### Provided text
Sometimes I talk out loud to God on these little adventures of mine. I figure if someone hears me, rather than thinking I’m psychotic, they will assume I’m on a cell phone, which isn’t far off the mark. The similarity between prayer and the cell phone is that both connections can feel variable in their effectiveness. Yet we rely on both. Best guess: God is a better orientation overall, whether or not we can feel it in the moment. After my brief encounter with the ambitious blonde, I said, “Hi, God.” Nothing more profound or inspiring came to mind, so I said it again, adding that I couldn’t think of anything else just then, other than saying hello. Then God talked back to me in the following way.
Immediately, two images came to mind, relating to gratitude. I want to thank God for that. And both recollections have the flavor of Judaism. The first one is in the form of a joke, so imagine me telling this out loud and using my hands. One day, a Jewish mother and her six-year-old son are walking on a beach, enjoying the weather, the sand and the scenery. Suddenly, a rogue wave comes to shore and carries the little boy out to sea. The mother falls to her knees on the sand, weeping, begging God to return her son, promising that she will return to synagogue, will pray on a daily basis, and be devout for the rest of her life. Moments later, another wave washes the child back up on the beach, drenched and frightened, but alive and well. Mother falls to her knees, embraces him, crying and giving thanks. Then she stands up, stands back a bit, and looks him over carefully. After a few minutes, she wrinkles her nose, frowns, looks up to the sky, and says, “He had a hat!”
The next association that came to mind for me was the song “Dayanu”, which is traditionally sung at Passover. Dayanu in Hebrew means “It would have been enough,” and refers to the many gifts God gave to the Jews in the Exodus from Egypt. I’ll quote the first four: “Had Adonai brought us out of Egypt and not divided the sea for us, dayanu. Divided the sea and not permitted us to cross on dry land, dayanu. Permitted us to cross on dry land and not sustained us for forty years in the desert, dayanu. Sustained us for forty years in the desert and not given us manna.” All in all, there are twelve gratitudes.
My prayer for the future is that more often than not, I can experience the spirit of reverence and thankfulness that dayanu expresses. When my life goes off the rails in a way that causes me pain and aggravation, there is a very slippery slope that can lead me into looking up and saying, “He had a hat.”
######
**Work order 1**
Write out the passage on prayer and gratitude word for word, covering everything from "Sometimes I talk" down to "the following way.".
The passage and the records have no connection to each other.
### Input data
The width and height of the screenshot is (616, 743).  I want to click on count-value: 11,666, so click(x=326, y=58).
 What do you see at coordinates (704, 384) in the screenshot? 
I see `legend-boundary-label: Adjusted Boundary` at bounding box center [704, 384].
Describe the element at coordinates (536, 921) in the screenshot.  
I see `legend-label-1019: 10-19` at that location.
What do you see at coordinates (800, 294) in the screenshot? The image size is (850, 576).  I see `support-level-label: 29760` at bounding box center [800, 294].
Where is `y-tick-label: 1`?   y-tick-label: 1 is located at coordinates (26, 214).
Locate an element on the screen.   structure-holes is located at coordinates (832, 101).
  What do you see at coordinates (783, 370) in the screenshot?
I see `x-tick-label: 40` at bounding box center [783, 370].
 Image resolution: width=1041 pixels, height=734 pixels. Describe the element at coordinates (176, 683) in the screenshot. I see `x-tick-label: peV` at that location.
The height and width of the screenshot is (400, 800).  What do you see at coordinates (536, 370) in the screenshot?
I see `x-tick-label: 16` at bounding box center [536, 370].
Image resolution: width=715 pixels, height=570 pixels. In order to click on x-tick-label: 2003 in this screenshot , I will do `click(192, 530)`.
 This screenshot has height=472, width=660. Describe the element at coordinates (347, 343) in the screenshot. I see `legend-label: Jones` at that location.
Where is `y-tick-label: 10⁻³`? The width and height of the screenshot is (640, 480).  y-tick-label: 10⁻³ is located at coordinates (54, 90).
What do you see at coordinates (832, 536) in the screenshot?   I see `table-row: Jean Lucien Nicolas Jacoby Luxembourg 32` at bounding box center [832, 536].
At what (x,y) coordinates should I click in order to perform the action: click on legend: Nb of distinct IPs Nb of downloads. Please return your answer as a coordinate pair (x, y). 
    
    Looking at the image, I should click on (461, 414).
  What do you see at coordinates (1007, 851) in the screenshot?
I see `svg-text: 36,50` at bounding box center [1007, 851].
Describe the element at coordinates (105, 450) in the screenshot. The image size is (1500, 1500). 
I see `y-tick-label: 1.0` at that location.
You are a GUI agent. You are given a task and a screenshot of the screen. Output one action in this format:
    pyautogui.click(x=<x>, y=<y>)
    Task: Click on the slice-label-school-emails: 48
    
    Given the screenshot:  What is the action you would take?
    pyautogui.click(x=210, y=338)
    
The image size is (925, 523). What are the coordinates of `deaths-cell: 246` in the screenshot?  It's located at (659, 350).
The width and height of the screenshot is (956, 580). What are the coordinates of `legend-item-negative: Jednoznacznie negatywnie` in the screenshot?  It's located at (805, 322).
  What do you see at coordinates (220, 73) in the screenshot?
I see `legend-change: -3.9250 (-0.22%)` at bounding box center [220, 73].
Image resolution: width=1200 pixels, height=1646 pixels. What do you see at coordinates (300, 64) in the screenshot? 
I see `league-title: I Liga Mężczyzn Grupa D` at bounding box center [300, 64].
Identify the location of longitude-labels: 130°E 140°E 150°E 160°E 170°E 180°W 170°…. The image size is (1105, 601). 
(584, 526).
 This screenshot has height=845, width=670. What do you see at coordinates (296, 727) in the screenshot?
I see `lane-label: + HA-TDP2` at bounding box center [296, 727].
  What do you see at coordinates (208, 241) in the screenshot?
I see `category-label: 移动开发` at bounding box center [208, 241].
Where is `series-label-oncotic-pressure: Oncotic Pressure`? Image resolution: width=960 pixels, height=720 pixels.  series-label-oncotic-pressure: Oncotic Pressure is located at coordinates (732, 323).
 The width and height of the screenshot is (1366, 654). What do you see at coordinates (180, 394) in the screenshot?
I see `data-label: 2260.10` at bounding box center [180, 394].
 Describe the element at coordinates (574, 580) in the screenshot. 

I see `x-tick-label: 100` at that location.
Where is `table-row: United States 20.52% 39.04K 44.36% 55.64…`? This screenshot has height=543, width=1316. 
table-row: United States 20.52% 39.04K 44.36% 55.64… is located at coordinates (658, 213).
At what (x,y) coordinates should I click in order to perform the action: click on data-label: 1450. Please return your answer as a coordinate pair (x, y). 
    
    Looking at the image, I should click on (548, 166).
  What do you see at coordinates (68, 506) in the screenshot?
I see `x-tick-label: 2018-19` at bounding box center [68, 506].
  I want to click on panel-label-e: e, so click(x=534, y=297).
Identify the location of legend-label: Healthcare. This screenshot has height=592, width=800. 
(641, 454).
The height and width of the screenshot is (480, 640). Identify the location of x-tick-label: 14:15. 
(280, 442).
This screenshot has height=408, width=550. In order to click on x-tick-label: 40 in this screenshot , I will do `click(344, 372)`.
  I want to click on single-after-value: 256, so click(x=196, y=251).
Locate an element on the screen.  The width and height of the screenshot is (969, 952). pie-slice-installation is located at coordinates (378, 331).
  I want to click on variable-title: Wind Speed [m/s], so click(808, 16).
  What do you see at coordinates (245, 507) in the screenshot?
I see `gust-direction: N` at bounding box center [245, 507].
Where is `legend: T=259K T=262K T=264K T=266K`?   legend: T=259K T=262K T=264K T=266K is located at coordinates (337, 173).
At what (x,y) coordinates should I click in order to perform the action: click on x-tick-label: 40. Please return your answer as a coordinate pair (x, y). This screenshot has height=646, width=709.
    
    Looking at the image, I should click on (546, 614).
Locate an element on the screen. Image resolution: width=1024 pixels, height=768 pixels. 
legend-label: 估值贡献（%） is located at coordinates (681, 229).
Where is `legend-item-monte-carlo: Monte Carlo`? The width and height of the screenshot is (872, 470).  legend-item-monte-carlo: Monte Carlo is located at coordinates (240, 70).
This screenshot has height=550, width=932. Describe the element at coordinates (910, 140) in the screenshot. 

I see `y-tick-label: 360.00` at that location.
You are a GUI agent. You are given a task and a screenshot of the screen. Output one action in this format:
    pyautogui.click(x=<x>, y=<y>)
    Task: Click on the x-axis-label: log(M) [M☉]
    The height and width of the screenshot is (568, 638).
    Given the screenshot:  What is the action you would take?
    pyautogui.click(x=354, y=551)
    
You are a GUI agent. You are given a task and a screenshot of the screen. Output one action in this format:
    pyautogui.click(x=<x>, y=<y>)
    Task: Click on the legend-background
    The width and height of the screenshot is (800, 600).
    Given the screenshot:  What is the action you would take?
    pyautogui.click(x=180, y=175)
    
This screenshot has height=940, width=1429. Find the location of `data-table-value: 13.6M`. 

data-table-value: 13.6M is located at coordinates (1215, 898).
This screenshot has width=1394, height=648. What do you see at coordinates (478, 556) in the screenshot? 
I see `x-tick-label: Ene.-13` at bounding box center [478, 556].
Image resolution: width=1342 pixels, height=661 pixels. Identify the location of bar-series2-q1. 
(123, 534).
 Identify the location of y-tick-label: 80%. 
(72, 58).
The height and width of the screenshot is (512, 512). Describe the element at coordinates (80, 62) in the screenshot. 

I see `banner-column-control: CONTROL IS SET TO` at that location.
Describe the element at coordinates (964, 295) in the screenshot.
######
**Work order 2**
Reproduce the records verbatim, covering everything from the line that contains "Image resolution: width=1342" down to the final line of the records.

**Your response 1**
Sometimes I talk out loud to God on these little adventures of mine. I figure if someone hears me, rather than thinking I’m psychotic, they will assume I’m on a cell phone, which isn’t far off the mark. The similarity between prayer and the cell phone is that both connections can feel variable in their effectiveness. Yet we rely on both. Best guess: God is a better orientation overall, whether or not we can feel it in the moment. After my brief encounter with the ambitious blonde, I said, “Hi, God.” Nothing more profound or inspiring came to mind, so I said it again, adding that I couldn’t think of anything else just then, other than saying hello. Then God talked back to me in the following way.

**Your response 2**
Image resolution: width=1342 pixels, height=661 pixels. Identify the location of bar-series2-q1. 
(123, 534).
 Identify the location of y-tick-label: 80%. 
(72, 58).
The height and width of the screenshot is (512, 512). Describe the element at coordinates (80, 62) in the screenshot. 

I see `banner-column-control: CONTROL IS SET TO` at that location.
Describe the element at coordinates (964, 295) in the screenshot.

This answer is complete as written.